Output, please, exactly those lines of the listing that come before the line with "Task: Click the clear formatting eraser icon", along with that line itself.

# [Listed records]
• • •

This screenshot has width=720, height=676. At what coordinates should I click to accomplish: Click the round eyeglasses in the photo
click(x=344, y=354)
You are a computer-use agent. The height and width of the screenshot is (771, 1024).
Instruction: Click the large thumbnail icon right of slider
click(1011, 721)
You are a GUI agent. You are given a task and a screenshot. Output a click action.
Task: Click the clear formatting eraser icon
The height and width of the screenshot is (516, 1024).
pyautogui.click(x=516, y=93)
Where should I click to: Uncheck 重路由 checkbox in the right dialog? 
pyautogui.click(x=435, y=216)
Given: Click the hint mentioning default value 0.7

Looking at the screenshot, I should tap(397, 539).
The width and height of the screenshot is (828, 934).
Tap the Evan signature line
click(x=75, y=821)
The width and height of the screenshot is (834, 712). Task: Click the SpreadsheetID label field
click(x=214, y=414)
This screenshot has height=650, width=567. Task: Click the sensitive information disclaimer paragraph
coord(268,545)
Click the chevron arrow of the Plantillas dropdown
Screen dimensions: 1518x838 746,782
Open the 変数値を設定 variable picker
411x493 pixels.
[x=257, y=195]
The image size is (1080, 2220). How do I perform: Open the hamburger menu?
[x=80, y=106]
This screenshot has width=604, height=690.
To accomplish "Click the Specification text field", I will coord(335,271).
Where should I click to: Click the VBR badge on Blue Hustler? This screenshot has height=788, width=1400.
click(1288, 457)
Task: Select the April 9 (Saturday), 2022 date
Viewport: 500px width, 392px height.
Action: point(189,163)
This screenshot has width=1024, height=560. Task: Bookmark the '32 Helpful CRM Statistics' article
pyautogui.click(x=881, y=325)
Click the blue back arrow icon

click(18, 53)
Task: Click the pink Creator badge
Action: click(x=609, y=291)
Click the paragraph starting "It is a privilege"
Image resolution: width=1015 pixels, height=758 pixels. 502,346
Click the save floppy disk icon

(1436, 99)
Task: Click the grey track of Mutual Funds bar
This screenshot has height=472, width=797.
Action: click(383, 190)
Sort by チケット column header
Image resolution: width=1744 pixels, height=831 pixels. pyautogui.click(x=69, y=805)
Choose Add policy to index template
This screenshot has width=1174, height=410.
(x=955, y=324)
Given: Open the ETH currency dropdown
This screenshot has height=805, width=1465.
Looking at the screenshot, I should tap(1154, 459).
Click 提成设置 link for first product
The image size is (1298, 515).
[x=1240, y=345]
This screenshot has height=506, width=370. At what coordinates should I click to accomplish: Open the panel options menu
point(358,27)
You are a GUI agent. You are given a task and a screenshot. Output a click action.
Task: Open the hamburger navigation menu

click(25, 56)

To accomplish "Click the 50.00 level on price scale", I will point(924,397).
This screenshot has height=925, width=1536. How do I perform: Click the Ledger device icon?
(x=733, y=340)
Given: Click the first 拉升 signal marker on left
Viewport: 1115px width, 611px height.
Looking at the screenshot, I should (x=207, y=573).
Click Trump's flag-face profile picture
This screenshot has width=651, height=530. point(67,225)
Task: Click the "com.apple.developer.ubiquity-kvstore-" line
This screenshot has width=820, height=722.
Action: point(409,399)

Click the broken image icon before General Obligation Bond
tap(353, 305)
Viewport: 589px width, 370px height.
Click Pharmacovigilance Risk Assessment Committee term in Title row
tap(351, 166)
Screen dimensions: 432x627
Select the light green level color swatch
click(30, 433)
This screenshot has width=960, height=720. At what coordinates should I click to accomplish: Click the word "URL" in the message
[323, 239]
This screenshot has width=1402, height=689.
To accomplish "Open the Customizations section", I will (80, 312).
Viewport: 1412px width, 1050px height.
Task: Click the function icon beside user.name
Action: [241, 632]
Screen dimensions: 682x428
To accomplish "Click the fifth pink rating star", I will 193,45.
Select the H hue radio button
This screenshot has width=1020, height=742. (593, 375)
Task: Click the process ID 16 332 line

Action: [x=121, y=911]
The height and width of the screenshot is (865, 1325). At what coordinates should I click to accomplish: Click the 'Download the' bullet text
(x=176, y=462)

• • •

# [Response area]
This screenshot has width=720, height=676. At what coordinates should I click to accomplish: Click the round eyeglasses in the photo
click(x=344, y=354)
You are a computer-use agent. The height and width of the screenshot is (771, 1024).
Instruction: Click the large thumbnail icon right of slider
click(1011, 721)
You are a GUI agent. You are given a task and a screenshot. Output a click action.
Task: Click the clear formatting eraser icon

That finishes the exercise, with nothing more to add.